Concurrency, Part 13 - Concurrency and the CLR

I think I've got two more articles in this series left, I didn't really intend for this to overwhelm my blog for an entire month, but it sort-of got out of hand - I'd originally planned for a total of 6 topics and here I am on the lucky 13th.

Anyway, all throughout this series, people have been asking for me to write about how the CLR handles concurrency.  This is a bit sticky for me, since I'm not a CLR expert by any stretch of the imagination.  So I can't write authoritatively on the subject, which puts me in a rather uncomfortable state.  Instead I'll point to Rico Mariani's blog for general purpose CLR performance tips - he's a developer on the CLR perf team, and he DOES know what he's talking about.

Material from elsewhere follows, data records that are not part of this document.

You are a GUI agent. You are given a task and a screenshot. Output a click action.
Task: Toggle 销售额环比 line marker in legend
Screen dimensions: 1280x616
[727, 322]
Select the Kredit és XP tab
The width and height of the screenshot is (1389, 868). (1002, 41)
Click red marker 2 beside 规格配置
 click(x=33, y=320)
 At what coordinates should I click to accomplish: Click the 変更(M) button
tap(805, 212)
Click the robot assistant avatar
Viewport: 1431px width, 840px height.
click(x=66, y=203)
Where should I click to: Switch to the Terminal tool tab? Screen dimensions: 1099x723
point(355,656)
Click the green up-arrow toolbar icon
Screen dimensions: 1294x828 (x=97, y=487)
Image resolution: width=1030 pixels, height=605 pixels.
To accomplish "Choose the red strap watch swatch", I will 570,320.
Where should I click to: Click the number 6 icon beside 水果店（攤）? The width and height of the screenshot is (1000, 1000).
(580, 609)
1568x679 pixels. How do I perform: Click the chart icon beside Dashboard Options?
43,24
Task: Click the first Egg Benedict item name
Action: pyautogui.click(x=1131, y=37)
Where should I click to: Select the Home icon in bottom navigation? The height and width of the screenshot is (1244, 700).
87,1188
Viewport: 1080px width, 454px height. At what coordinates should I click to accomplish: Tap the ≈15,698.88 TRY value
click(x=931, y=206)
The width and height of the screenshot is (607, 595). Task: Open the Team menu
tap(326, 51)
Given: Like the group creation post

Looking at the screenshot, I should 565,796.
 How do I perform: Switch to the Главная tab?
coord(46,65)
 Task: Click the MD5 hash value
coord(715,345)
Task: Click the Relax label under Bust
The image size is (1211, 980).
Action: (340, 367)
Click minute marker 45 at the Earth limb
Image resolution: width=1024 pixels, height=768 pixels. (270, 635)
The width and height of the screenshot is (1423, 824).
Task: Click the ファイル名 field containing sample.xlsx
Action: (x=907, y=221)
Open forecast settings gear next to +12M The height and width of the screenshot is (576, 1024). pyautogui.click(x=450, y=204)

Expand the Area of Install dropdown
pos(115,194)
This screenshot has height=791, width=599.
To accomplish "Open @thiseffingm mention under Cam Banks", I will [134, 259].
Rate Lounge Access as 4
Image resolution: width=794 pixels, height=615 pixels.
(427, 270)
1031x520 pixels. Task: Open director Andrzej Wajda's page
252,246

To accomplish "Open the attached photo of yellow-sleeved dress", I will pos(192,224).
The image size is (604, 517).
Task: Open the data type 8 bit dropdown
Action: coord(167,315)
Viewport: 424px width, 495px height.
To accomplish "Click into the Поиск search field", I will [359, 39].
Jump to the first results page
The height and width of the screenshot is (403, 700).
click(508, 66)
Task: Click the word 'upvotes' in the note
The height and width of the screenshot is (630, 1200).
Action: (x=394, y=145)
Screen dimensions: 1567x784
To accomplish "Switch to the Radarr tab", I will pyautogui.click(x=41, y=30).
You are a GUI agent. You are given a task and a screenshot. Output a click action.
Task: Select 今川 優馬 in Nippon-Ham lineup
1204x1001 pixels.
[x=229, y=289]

On the other hand, I can talk a bit about some of the features that the CLR provides for enabling concurrent programming, although what I write won't be very insightful :(.

The first (and biggest) thing that the CLR provides is automatic lifetime management of resources.  So if you're using the CLR, all the issues I pointed out in part 6 aren't relevant - the CLR manages all the reference counting for your objects, so you don't have to.  The CLR also manages heap lifetime, and it does a pretty good job of it - Rico's got a bunch of articles that pretty clearly demonstrate that the CLR's garbage collector performance is going to be better than anything that you're likely to come up with.  It also resolves the heap scalability issues I discussed in my previous articles.

The .Net framework also has support for threads, although the CLR threading model is subtly different from the Win32 threading model (no, I don't know what the differences are, I just know they're subtly different).  The easiest place to see the differences in the threading model is to consider the three different timers available in the CLR (System.Timers, System.Threading.Timers, and System.Windows.Forms.Timers.  This MSDN article spends a bit of time talking about the differences.  The biggest difference between the various timers is that the "server timers" as exposed by the System.Timers class are intended to be used in a high performance multithreaded environment (like under IIS).  System.Timers timers can run on any one of a set of threads.  System.Threading.Timers, on the other hand are effectively a wrapper around the Win32 timer queue APIs.  And, of course, System.Windows.Forms.Timers are a wrapper around the User32 window message based timers (WM_TIMER).

Most of the concurrency support in the CLR is provided by the System.Threading namespace, it provides semantics for things like interlocked operations, thread creation and destruction, reader/writer locks and monitors (monitors are closely linked to Win32 critical sections, reader/writer locks are not provided by Win32 directly).

The CLR supports monitors instead of the more traditional Win32 critical sections because in many ways, they're more flexible than Win32 critical sections - a monitor can be attached to any variable and can serialize access to that variable.  C# actually promotes the use of monitors as first class language features via the "lock" statement - under the covers, the lock statement creates a monitor object for the locked variable, and enters the monitor.  You can see this in the language specification definition of lock.

Reader/Writer locks are actually fascinating beasts.  They are used to handle the multiple consumers single producer design pattern - you often see this with databases, for example - there are hundreds of clients reading the data in the database, but only one client writing data into it.  The reader/writer lock provides support for this pattern, it can be extremely useful.  The biggest problem with reader/writer locks is that they're very prone to deadlocks and resource starvation issues - for instance multiple readers can starve writers if the author of the reader/writer lock isn't very careful.